Shadowy Men On A Shadowy Planet – Double Happiness OST
23 April 2013 at 11:45 am
by Patrick Michalishyn
I always called this l'il bub Shadowy Men On A Shadowy Planet album #3.5. When I was getting into the band, Owen Gwilliam's super-informative A Shadowy Site On A Shadowy Web became a daily visit/shopping list. Some of the singles, like the wedding 7″, I knew would be next-to-impossible to find, but it didn't keep me from trying. The CDs seemed a lot easier to obtain. I went through the site, made a spreadsheet of what non-album releases I'd need to get to have every song, and got to work. Well, kind of. Owen made it easy for me and sent me about 10 burnt discs (complete with artwork!!) of everything I could've ever needed, including this soundtrack.
If there's an "official" (or silver-pressed) CD, I will hold out for that. I listened to all of the CD-Rs that Owen had sent me, except for that one. I don't know what it is, but some formats cause a cluster of synapses to pop furiously (like CD-Rs, tapes, stupid-rare vinyl-only releases). I was on a mission to find this promo-only CD soundtrack to Double Happiness. It just took some time. This time, years. The soundtrack popped up on eBay in the "international results" section during my almost-daily eBaying (I had a lot of time on my hands, mostly misspent online). I'd never seen one before. I checked the end-time and planned my snipe (pick a price, and bid in the last 30 seconds), and a couple of days later, the disc was en route
After three albums (and a heap of singles and bootlegs), this super-short release was like whipped-cream and cherries for me. The album features 25 tracks in 22 minutes. Now split the amount of tracks in two, as half of the disc is dialogue snippets from the movie (Luckily, that only takes up about four minutes, leaving 18 minutes of mostly-new Shadowy Men On A Shadowy Planet music!). Now split the amount of songs there are in two; half of them break the 60 second mark. But with the Shadowy Men, I'm not complaining. From their work on The Kids In The Hall, they're adept at creating a sonic nugget that'll burrow itself into your head. These vignette-length songs are just as potent as the full-length ones.

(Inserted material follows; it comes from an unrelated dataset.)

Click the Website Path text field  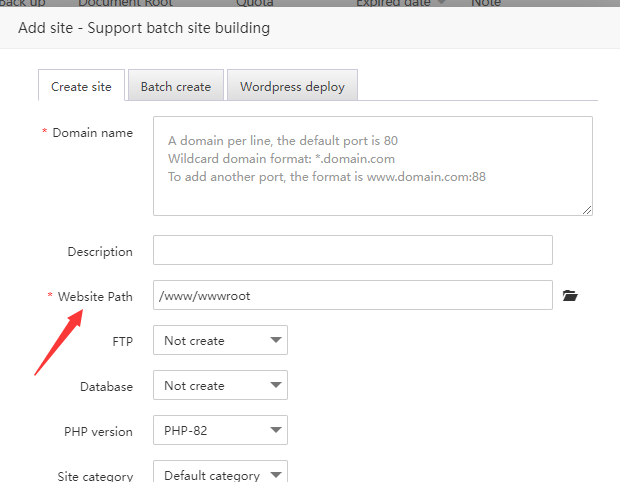coord(352,296)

The dialogue snippets stopped being interesting after the first listen (despite not having seen the movie, I'm not a big fan when movie clips are placed between songs on albums; it kills the flow), so I ripped the music to my computer and play it over and over, 18 minutes at a time. "Theme from Double Happiness" is my favourite song, starting off with a twee, Tiny-Tim "tiptoe through the tulips" vibe, then getting a little bit loungy before the key change. Like "5 American 6 Canadian" from Dim The Lights…, the song just sounds funny, begging to score a cute cartoon. "A Chance Meeting On Some Swings" is a pretty,somber Shadowy Men song that has the same feel as "Algoma Reflections" (from Sport Fishin' with a trickling guitar line that sounds like it was ripped right from The Cramps' "Lonesome Town". They even reprise "Honey, You're Wasting Ammo" from Sport Fishin' (here as "Honey You're Wasting Ammo Again"), cutting it down to 1/3 of its original length (basically fading out at the end of the first round of the metal guitar shred). I'm pretty sure it's a newer recording, and not just an edit.
"Tow Truck Drag" is drenched in reverby goodness. "Break Free Jade" has an insistent guitar stab that sounds like a siren while the bass handles the minimal melody. "First Date" and "Drain My Second Date" are different run-throughs of the same song. Whereas the first one sounds happy and hopeful, the instrumentation is changed for "Second Date", making is sound mournful and defeated. I like how that simple melody made its comeback. There's even a song here with singing! The film's director sings on the longest song on the album, one written by her and a guy named Harley McCauley and backed by No One In Particular (the always self-deprecating Shadowy Men, chasséing out of the spotlight) is pretty fantastic, both musically and vocally. It's got passioned, a-woman-scorned vocals delivered capably by Mina, and the Shadowy Men sound… perfect! The last song, "Credits, Credits, Credits!", is the perfect curtain-bow, walk-off-into-the-sunset denouement. It sounds like everything worked itself out by this. But what do I know? I haven't seen the movie. It might end with a murder-suicide, leaving everyone upset, and this song could be full-ironic. It's a funny thought, actually. Those wacky Shadowy Men… Anyway, the soundtrack is something I'd recommend picking up. I'm sorry that there's nothing on the Youtubes that I can share from this release, but I'm sure if you dug around, you'd find it.